**Problem to work on**
Count the lines in the items below that contain the string "pixels", matching case exactly, and give only that number.

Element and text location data
========

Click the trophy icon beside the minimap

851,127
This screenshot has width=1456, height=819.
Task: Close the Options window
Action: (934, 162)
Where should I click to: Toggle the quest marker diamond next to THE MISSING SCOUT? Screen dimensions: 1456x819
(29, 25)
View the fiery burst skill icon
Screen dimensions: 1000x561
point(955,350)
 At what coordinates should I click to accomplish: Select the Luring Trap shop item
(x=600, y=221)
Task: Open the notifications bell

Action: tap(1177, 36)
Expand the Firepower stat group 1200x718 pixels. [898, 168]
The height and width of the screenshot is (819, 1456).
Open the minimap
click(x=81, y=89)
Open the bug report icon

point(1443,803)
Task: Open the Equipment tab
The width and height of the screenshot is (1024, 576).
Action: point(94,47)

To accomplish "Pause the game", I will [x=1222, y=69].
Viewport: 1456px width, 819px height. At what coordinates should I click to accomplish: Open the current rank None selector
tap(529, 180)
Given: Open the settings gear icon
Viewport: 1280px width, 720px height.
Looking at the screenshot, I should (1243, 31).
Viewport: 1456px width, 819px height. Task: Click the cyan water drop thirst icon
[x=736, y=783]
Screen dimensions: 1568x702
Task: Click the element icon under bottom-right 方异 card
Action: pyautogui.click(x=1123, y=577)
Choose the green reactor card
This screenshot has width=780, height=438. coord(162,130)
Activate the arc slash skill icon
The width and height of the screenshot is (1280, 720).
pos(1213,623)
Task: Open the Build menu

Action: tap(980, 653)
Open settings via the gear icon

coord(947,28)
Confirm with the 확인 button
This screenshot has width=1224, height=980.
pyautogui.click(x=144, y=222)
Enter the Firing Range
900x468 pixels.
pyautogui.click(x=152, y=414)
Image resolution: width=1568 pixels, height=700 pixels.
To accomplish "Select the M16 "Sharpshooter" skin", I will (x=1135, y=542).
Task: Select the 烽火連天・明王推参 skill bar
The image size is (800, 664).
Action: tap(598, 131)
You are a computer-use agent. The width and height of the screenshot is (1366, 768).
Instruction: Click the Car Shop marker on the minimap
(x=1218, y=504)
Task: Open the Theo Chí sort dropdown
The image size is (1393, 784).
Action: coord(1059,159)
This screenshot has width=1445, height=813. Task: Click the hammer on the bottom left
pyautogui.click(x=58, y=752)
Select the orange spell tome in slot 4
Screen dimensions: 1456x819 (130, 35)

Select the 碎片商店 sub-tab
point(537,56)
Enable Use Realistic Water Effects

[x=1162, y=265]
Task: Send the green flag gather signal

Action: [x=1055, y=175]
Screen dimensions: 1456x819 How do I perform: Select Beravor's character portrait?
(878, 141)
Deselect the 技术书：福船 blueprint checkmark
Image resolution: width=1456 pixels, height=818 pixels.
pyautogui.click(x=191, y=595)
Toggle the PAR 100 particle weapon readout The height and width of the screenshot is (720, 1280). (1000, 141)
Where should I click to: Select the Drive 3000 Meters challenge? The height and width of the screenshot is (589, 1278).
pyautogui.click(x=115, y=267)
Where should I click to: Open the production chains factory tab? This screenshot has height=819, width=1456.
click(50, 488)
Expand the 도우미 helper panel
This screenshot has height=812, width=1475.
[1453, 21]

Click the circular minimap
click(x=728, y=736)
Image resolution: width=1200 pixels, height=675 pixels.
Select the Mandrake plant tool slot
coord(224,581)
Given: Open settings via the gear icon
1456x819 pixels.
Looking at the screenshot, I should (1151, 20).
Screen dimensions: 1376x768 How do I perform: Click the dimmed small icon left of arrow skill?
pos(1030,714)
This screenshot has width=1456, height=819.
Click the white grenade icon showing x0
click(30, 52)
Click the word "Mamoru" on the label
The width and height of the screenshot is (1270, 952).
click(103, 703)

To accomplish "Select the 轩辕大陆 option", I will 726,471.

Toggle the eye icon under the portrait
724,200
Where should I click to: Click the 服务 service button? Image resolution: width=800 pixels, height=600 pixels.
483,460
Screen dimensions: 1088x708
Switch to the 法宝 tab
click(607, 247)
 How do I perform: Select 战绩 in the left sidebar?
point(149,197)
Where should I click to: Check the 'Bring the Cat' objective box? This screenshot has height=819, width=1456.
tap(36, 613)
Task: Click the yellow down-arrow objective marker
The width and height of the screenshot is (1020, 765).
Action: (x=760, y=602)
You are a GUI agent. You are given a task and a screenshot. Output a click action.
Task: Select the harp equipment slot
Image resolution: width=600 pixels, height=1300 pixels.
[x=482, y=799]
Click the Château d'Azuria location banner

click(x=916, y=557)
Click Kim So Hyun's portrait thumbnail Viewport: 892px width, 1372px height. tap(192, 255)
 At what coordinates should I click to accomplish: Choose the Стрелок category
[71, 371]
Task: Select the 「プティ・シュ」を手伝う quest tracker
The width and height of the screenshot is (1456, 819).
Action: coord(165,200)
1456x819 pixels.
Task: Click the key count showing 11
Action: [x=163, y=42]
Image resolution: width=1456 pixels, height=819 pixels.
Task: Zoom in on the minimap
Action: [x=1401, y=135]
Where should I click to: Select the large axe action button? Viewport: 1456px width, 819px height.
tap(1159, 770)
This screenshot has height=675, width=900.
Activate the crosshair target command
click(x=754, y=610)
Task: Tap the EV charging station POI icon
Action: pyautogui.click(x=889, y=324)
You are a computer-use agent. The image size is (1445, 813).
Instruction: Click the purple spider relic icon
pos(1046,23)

========

**Reply to the exercise**
10